On my first visit to Jamaica I saw a pig’s severed head. My grandmother’s sister Auntie had asked me to grab two bottles of Ting from the icebox and when I walked into the kitchen and pulled up the icebox lid there it was, its blood splattered and frozen thick on the bottles beneath it, its brown tongue lolling out from between its clenched teeth, the tip making a small dip in the ice water.
My cousins were in the next room so I clamped my palm over my mouth to keep from screaming. They were all my age or younger, and during the five days I’d already been in Hanover they’d all spoken easily about the chickens they strangled for soup and they’d idly thrown stones at alligators for sport, side-eyeing me when I was too afraid to join in. I wanted to avoid a repeat of those looks, so I bit down on my finger to push the scream back down my throat.
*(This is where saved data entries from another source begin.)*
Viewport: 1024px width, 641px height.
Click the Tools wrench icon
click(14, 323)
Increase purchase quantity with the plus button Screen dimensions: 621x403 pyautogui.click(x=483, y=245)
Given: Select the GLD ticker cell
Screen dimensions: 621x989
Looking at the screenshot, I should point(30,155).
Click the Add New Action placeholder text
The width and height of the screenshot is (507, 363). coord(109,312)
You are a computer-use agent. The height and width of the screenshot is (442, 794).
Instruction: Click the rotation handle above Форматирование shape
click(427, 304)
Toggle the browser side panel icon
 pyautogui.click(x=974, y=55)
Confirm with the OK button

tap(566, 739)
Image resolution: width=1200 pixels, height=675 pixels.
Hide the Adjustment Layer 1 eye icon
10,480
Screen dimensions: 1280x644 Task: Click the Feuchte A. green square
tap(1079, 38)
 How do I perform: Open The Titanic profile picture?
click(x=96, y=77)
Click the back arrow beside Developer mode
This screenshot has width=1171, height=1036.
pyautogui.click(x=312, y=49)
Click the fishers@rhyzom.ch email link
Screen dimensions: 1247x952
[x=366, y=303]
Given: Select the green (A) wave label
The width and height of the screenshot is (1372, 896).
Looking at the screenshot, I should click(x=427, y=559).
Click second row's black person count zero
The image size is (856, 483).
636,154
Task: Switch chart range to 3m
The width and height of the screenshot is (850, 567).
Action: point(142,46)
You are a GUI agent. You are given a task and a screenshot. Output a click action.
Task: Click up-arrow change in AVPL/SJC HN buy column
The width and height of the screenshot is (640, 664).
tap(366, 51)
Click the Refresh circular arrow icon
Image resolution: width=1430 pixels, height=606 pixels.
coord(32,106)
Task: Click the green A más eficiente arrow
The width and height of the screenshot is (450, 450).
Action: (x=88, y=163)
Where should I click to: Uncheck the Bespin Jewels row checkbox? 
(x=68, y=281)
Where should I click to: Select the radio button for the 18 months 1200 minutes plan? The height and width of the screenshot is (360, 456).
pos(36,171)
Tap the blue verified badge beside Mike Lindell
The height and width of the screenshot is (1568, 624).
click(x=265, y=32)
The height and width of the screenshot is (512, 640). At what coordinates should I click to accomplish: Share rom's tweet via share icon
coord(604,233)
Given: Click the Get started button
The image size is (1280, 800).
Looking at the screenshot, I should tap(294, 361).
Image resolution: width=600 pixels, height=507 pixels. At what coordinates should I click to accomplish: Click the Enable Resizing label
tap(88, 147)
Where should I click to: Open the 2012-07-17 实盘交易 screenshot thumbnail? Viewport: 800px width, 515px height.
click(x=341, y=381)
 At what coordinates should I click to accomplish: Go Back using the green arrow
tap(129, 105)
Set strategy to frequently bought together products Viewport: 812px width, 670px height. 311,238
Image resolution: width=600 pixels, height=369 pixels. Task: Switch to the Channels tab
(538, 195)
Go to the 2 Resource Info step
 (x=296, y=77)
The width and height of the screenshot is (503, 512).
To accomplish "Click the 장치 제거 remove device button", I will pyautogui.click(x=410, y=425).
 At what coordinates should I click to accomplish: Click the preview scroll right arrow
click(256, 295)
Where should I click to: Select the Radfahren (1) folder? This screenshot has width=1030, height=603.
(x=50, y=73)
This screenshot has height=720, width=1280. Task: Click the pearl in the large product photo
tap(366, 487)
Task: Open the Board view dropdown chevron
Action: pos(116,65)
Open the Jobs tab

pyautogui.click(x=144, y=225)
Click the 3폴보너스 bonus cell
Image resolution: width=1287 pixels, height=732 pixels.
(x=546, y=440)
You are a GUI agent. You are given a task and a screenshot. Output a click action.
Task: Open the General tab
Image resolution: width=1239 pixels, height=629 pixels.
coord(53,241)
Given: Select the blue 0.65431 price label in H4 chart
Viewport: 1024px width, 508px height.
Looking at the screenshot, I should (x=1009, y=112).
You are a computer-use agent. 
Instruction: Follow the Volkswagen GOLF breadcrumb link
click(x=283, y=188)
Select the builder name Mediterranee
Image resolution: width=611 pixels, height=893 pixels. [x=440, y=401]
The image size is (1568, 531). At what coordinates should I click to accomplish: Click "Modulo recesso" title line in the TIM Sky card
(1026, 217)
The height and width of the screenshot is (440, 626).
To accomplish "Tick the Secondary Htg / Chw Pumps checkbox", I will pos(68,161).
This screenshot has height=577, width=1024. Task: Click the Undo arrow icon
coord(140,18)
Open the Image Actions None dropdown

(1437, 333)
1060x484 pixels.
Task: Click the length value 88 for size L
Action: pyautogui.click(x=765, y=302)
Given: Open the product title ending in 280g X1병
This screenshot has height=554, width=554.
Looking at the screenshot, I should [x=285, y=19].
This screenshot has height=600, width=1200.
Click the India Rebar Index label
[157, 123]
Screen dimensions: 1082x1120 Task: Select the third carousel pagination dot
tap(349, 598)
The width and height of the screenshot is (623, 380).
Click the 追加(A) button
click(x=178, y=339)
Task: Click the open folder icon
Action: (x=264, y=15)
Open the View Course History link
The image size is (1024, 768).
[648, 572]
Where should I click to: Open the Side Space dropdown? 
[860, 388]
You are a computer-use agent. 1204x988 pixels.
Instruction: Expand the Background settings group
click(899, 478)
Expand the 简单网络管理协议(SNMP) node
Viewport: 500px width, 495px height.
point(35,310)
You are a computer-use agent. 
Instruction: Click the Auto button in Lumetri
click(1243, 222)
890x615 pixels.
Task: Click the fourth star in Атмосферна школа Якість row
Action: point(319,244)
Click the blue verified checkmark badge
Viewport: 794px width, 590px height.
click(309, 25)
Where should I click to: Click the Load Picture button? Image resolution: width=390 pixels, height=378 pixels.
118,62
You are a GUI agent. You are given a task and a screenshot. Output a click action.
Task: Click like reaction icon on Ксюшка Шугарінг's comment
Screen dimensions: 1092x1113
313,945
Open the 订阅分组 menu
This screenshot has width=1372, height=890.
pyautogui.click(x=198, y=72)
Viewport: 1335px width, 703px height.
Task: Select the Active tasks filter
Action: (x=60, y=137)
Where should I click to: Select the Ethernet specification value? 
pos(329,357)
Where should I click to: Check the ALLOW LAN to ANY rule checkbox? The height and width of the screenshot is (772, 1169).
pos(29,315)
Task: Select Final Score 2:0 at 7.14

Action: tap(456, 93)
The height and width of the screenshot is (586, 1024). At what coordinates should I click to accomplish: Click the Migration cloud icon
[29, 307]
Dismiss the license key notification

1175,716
Only two days before I’d squealed when Rodney, who was ten like me, had wrung a chicken’s neck without warning; the jerk of his hands and the quick snap of the bone had made me fall back against the coops behind me. He turned to me after I’d silenced myself and his mouth and nose were twisted up as if he was deciding whether he was irritated with me or contemptuous or just amused.
“Ah wah?” he asked. “Yuh nuh cook soup in Canada?”
“Sure we do,” I said, my voice a mumble. “The chicken is just dead first.”
He didn’t respond, and he didn’t say anything about it in front of our other cousins, but soon after they all treated me with a newfound delicacy. When the girls played Dandy Shandy with their friends they stopped asking me to be in the middle and when all of them climbed trees to pluck ripe mangoes, they no longer hung, loose-limbed, from the branches and tried to convince me to clamber up and join them. For the first three days of my visit, they’d at least tease me, broad smiles stretching their cheeks, and yell down, “This tree frighten yuh like how duppy frighten yuh?” Then they’d let leaves fall from their hands onto my hair and laugh when I tried to pick them out of my plaits. I’d fuss and grumble, piqued at the taunting but grateful for the inclusion, for being thought tough enough to handle the same mockery they inflicted on each other. But after the chicken, they didn’t goad me anymore and they only approached me for games like tag, for games they thought Canadian girls could stomach.
“What’s taking you so long?” My mother came up behind me and instead of waiting for me to answer, leaned forward and peered into the icebox, swallowing hard as she did. “Great,” she whispered. “Are you going to be traumatized by this?”
I didn’t quite know what she meant — but I felt like the right answer was no, so I shook my head. My mother was like my cousins. I hadn’t seen her butcher any animals, but back home she stepped on spiders without flinching, she cussed out men who tried to reach for her in the street, and I couldn’t bear her scoffing at me for screaming at a pig’s head.
“Eloise!” Nana called. My grandmother came into the kitchen from the backyard and stood next to us, her hands on her hips. The deep arch in her back made her breasts and belly protrude, and the way she stood with her legs apart reminded me of a pigeon.
“I hear Auntie call out she want a drink from the fridge. That there is the freezer yuh nuh want that. Yuh know wah Bredda put in there? Kara canna see that, she nuh raise up for it.”
“I closed the lid,” said my mother. “Anyway, it was a pig’s head. It’s not like she saw the pig get slaughtered. She’s fine.”
“Kara’s a soft one. She canna handle these things.”
I felt my mother take a deep breath in and I suddenly became aware of all the exposed knives in the kitchen and wondered if there was any way I could hide them without being noticed. We were only here for ten days and my mother and Nana had already gotten into two fights — one in the airport on the day we landed, the other two nights after — and Auntie had threatened to set the dogs on them if they didn’t calm down.
“Mi thought Canada was supposed fi be a civilized place, how yuh two fight like the dogs them? Cha.”
I wondered if all daughters fought with their mothers this way when they grew up and started to tear up just thinking about it. Nana looked at me.
“See? She ah cry about the head.”
“It’s not about the head,” said my mother. “She just cries over anything.”
“Like I say. She a soft chile.”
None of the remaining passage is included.